On display are hundreds of objects and models, recreating the war crimes of the enemy and honouring the brave soldiers who made sacrifices while in prison.
Nguyen Trong Du from Hanoi was a POW in Phu Quoc Prison 40 years ago. He and his friends can’t help but get emotional when visiting some of their war memorabilia.
There is a party flag and a portrait of Uncle Ho that he and his comrades made together as they marked the funeral for Ho Chi Minh when he died in 1969. Without paper and paint, the prisoners had to find another way to create them.
Nguyen Trong Du said: "We used the gauze and blood from our comrades to make the red background. For the hammer and sickle, we used yellow vitamin pills, mixed with rice soup to draw them".
And this is a model of a prisoner tortured in Phu Quoc. It was built by Nguyen Van Khai, and based on his vivid memory of the death of a party branch secretary who suffered harsh torture while refusing to admit to party activities in the prison.

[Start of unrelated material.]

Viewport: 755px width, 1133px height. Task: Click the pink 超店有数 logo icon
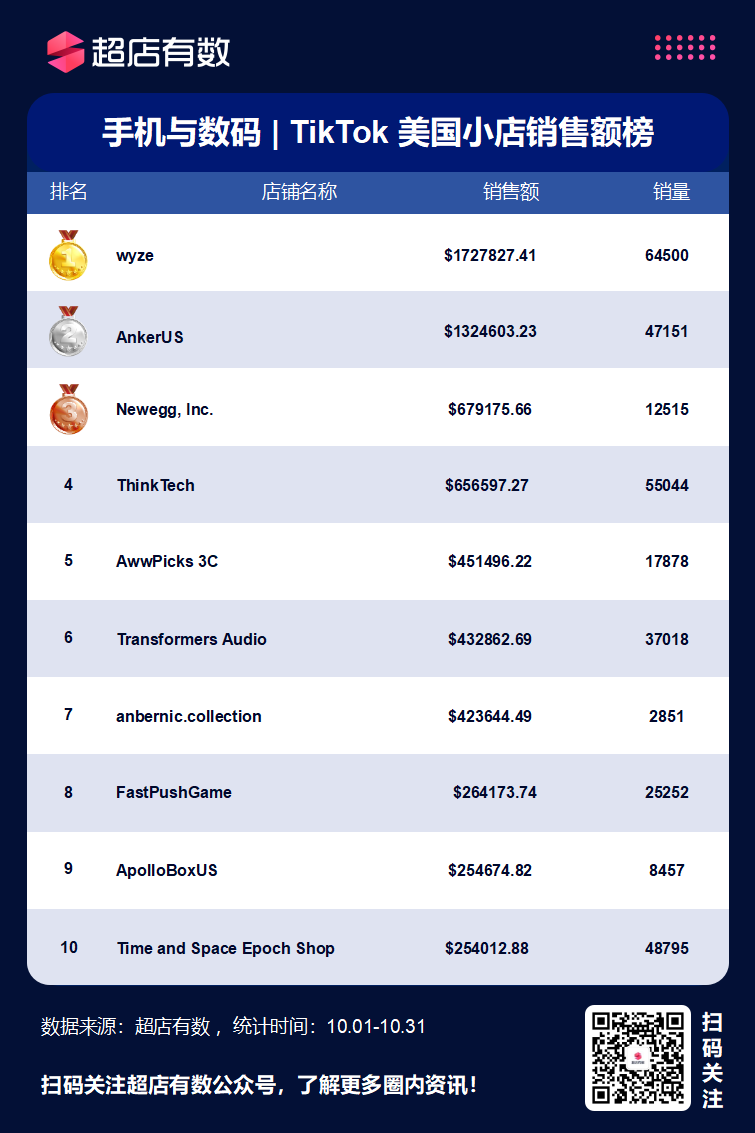point(66,52)
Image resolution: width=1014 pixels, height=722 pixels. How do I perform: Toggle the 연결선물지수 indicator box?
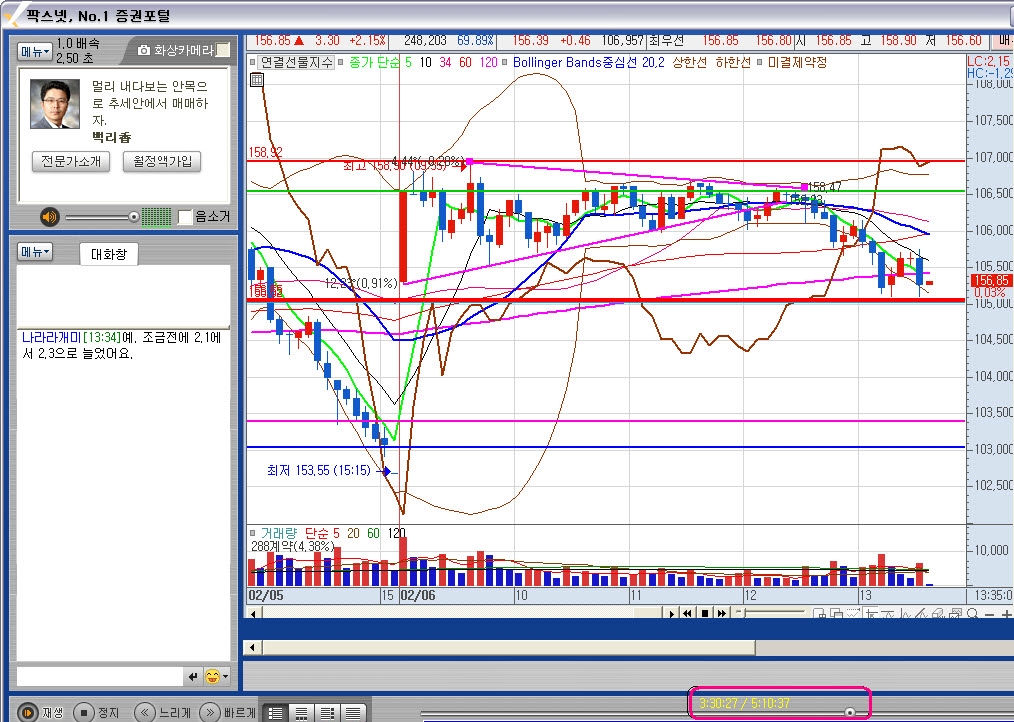tap(255, 62)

Nguyen Van Khai, another rormer POW in Phu Quoc War Prison, said: "After we buried our comrade, all the prisoners joined a hunger strike against the cruel use of torture. After that, their leaders accepted to our proposals, to give us better food, to stop the inhumane treatment, and to treat us better".
These are a part of a collection of artefacts at the Prisoners of War Museum, built by former prisoners in Phu Quoc. They have travelled many parts of the country to meet other war prisoners and families to collect the objects. With the hope that the brave stories of their late comrades live on, these veterans also volunteer to work as museum guides.
Phu Quoc Prison detained about 40,000 prisoners of war, mostly from 1967 to 1973. Some 4,000 soldiers died here. After the signing of the Paris Peace Accords, all of those who were alive were released. They were the heroes who sacrificed their whole life for the nation's independence. Ngoc Le, from Vietnam Television, Hanoi.